A woman from Ridgeway, Virginia, has now joined the growing lawsuit against the Zantac manufacturer. Deborah Haskins had been using the heartburn medication daily since 2005 only to realize years later that the drug gave her cancer in her esophagus. Dozens of other people have linked their similar cases to Haskins’s. Although it is unclear exactly when Haskins was diagnosed with esophageal cancer, it is believed that the carcinogen NDMA, which has been identified in trace amounts in Zantac and other generic forms of the drug, caused her cancer to develop.

Haskins’s lawsuit against the makers of the heartburn medication was filed in the U.S. District Court for the District of New Jersey. In the lawsuit, Haskins claims that Zantac’s active ingredient, ranitidine, caused her to develop cancer because of the carcinogenic properties inherent in the product.

The lawsuit claims that the chemical structure of ranitidine is “inherently unstable” and can break down to the cancer-causing agent known as NDMA. Past studies have linked NDMA to cancers of the rectum, colon, kidneys, liver, and stomach.

The lawsuit is suing Zantac on the grounds that it was designed with a defect and failed to alert consumers to the risk. By not alerting people to the fact that Zantac could cause cancer, Haskins asserts that the manufacturer caused fraud by not alerting consumers to the dangers of their product. She also asserts that there was a litany of other battery charges that the manufacturer committed.

Named in the lawsuit was the United States manufacturer of Zantac, Sanofi. The lawsuit also lists past makers of the drug, Boehringer Ingelheim Pharmaceuticals, and GlaxoSmithKline.

Haskins, who suffered from heartburn, began using Zantac in 2005 and took the 75 mg per day dosage. While the medication worked to relieve her heartburn symptoms, she claims it caused her to develop cancer in her esophagus, which is very deadly.
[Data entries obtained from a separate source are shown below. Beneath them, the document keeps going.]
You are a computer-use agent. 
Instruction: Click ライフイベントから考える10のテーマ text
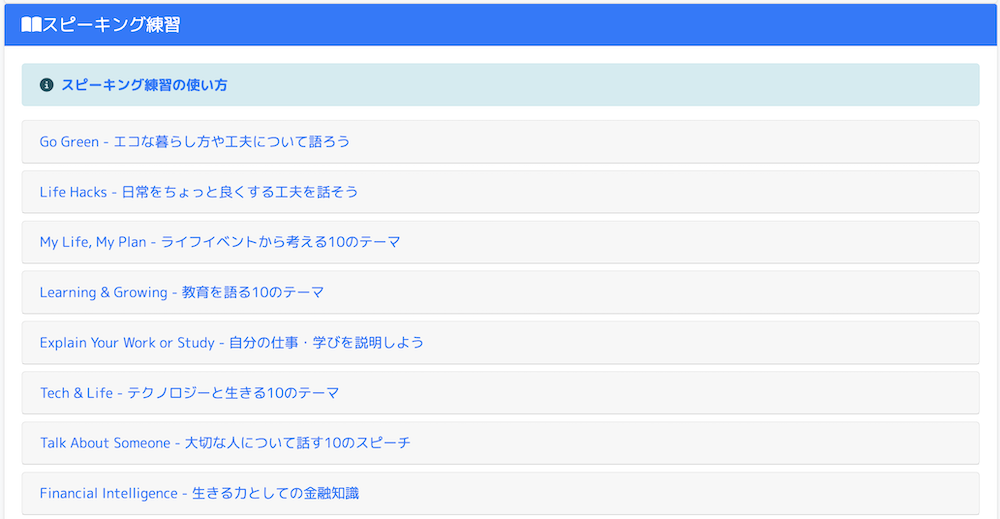pyautogui.click(x=281, y=242)
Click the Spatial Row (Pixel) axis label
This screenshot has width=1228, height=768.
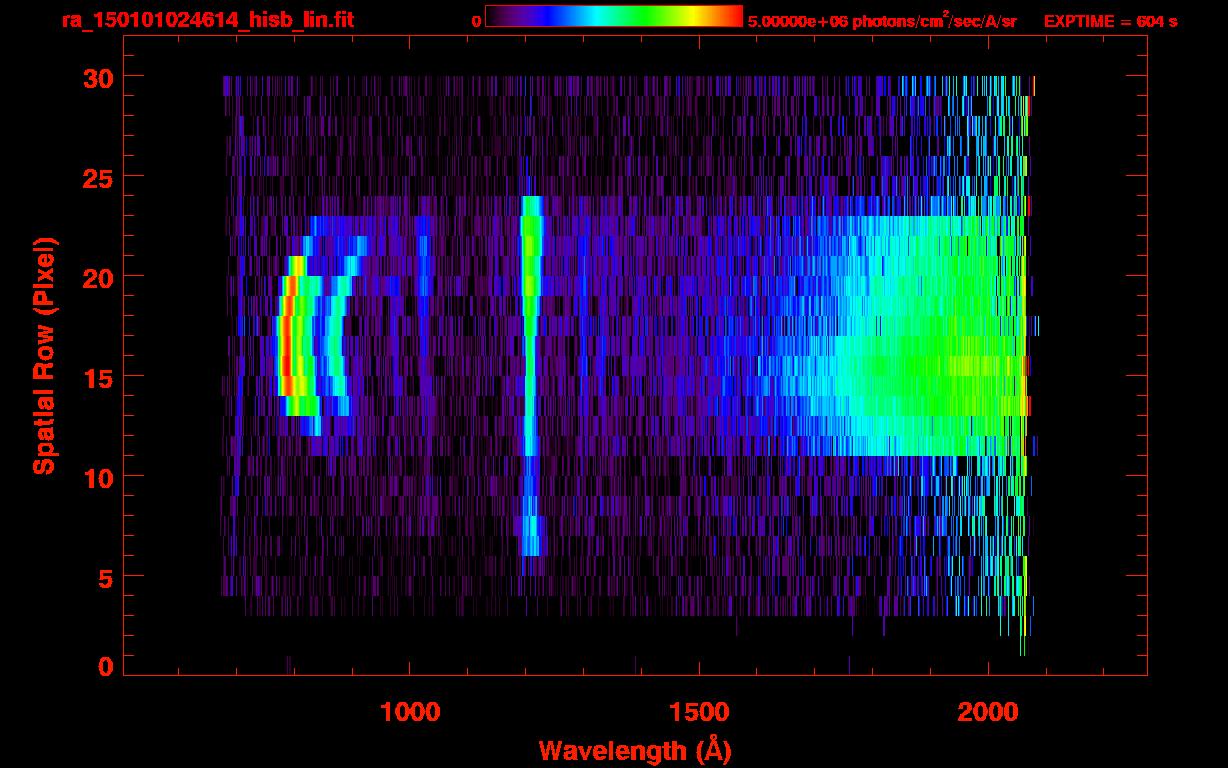click(43, 355)
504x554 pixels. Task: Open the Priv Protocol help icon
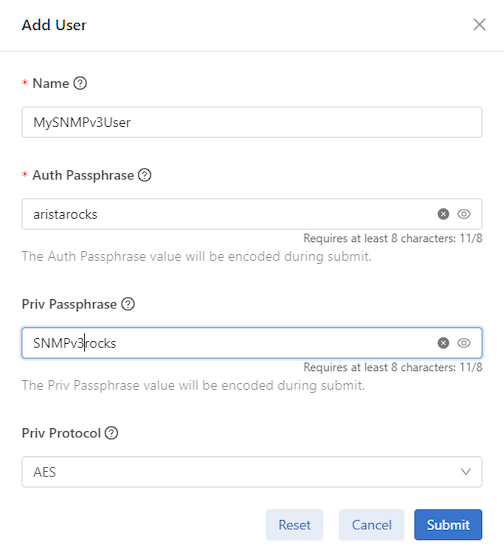pos(111,433)
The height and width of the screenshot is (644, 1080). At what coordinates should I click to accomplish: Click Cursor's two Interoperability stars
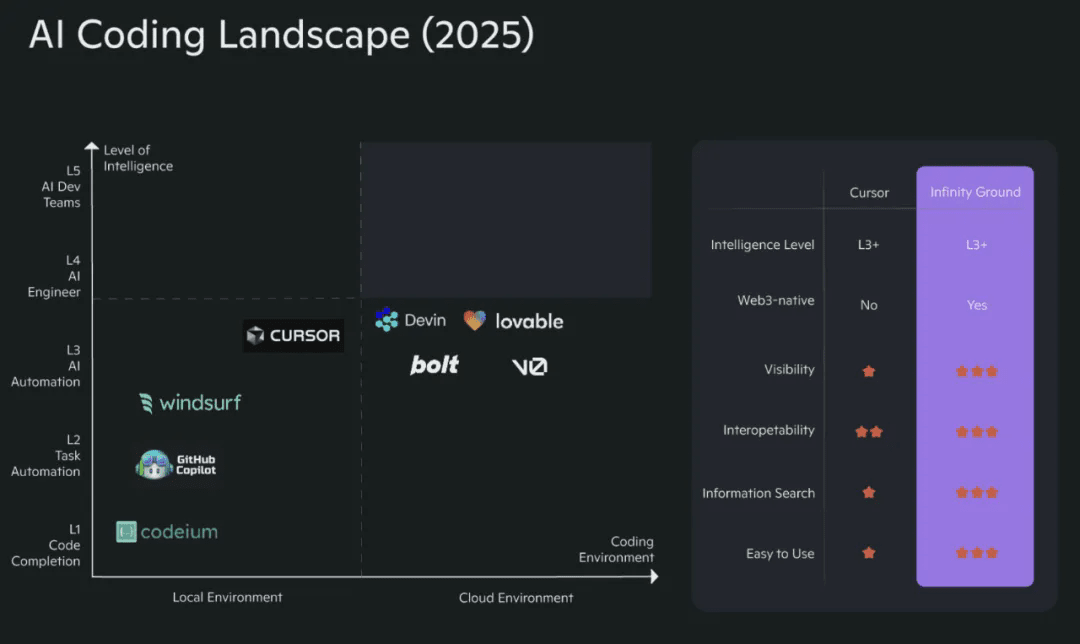pyautogui.click(x=869, y=432)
The National Cancer Institute estimated that there were 17,650 new cases of esophageal cancer diagnosed in 2019, and about 16,080 people died from the disease.

Only one in five patients survive the cancer for five years.
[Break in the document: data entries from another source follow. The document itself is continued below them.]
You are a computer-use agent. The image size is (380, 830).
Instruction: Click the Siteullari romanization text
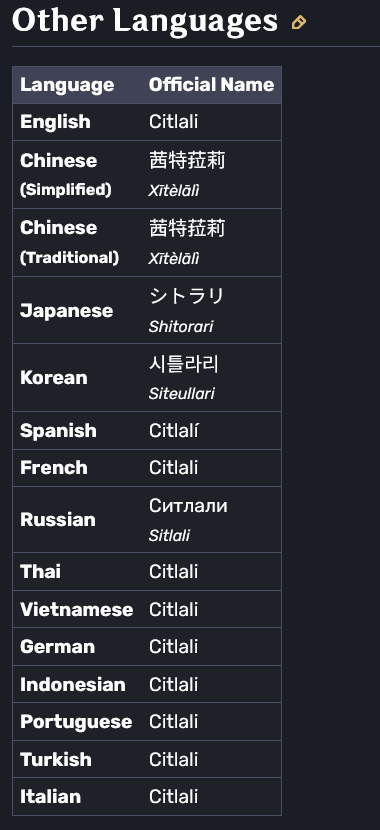pos(182,394)
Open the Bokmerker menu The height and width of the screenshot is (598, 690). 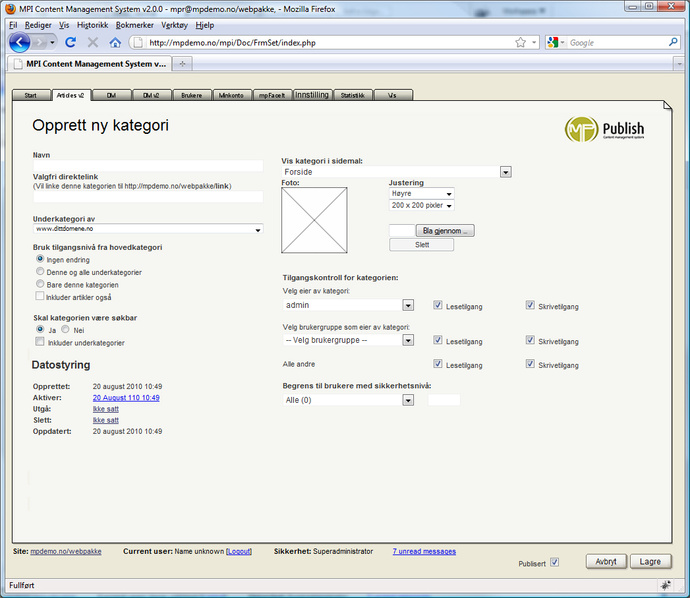pos(132,24)
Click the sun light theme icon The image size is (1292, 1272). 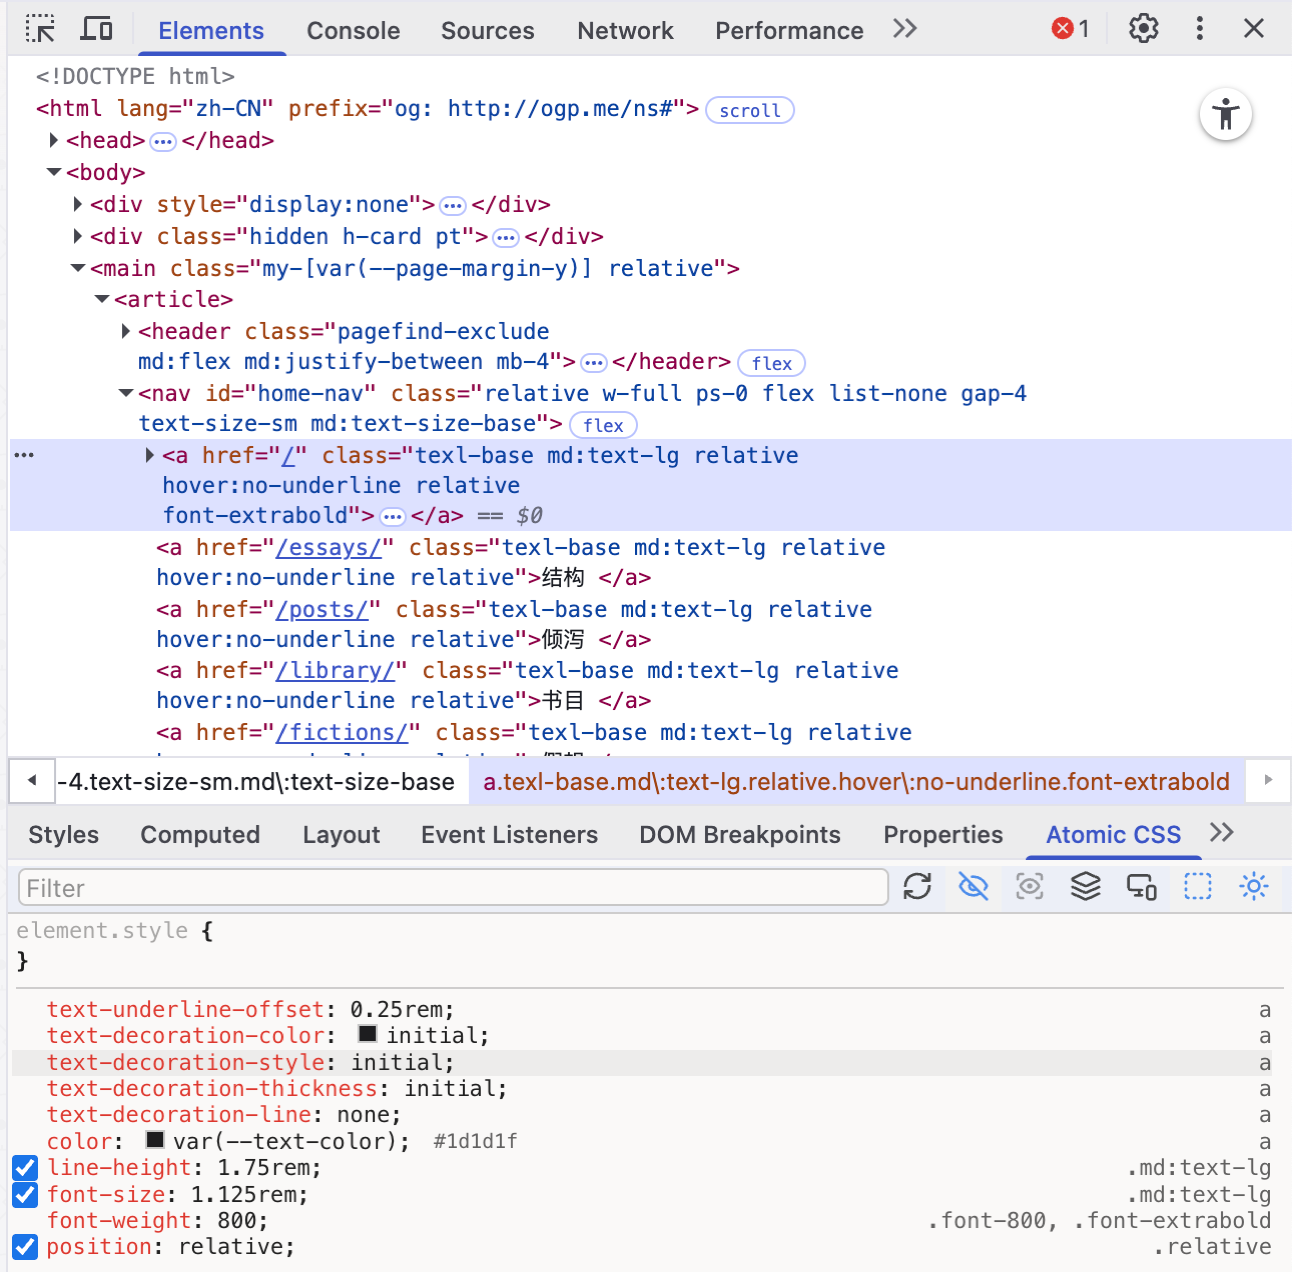click(x=1253, y=887)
Haskins claimed in the lawsuit that if she knew Zantac contained unsafe levels of the carcinogen NMDA, she never would have taken the heartburn medication. Her lawsuit hopes to compensate her for lost wages, medical expenses, and “loss of enjoyment of life,” because of the deadly cancer.

Zantac and all ranitidine generic drugs were removed from the market in October 2019 due to the potentially harmful effects of the medication. The FDA claimed that people could take 96 nanograms of NDMA without consequences. An independent test of Zantac found it contained NDMA “in excess of 3,000,000 nanograms per tablet.”
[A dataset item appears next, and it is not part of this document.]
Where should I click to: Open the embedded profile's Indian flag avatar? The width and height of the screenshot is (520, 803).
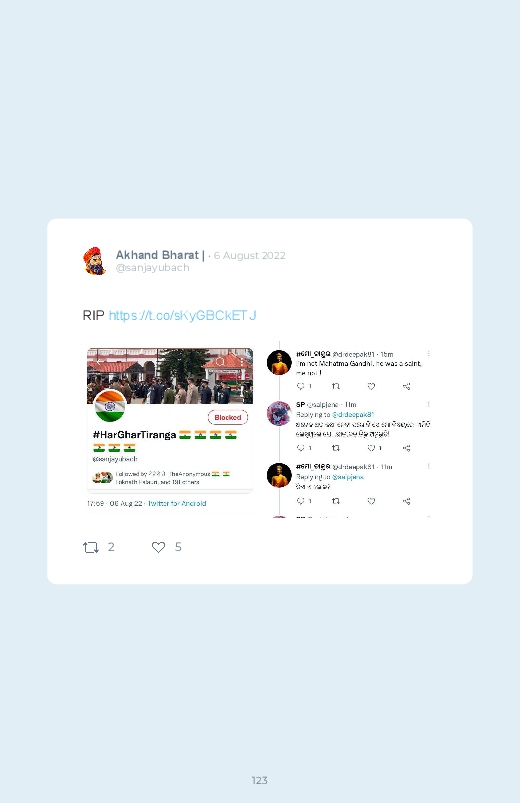(110, 406)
Following the FDA disclosure, pharmacy chains like CVS Health, the Kroger Company, Rite Aid, and Walgreens announced that they would be suspending the sale of Zantac and their genetic versions.

Before the FDA announcement, Zantac was a best-selling drug. It was worth about $128.9 million in 2018. Haskins’s lawsuit joins about a dozen others against the Paris-based manufacturer.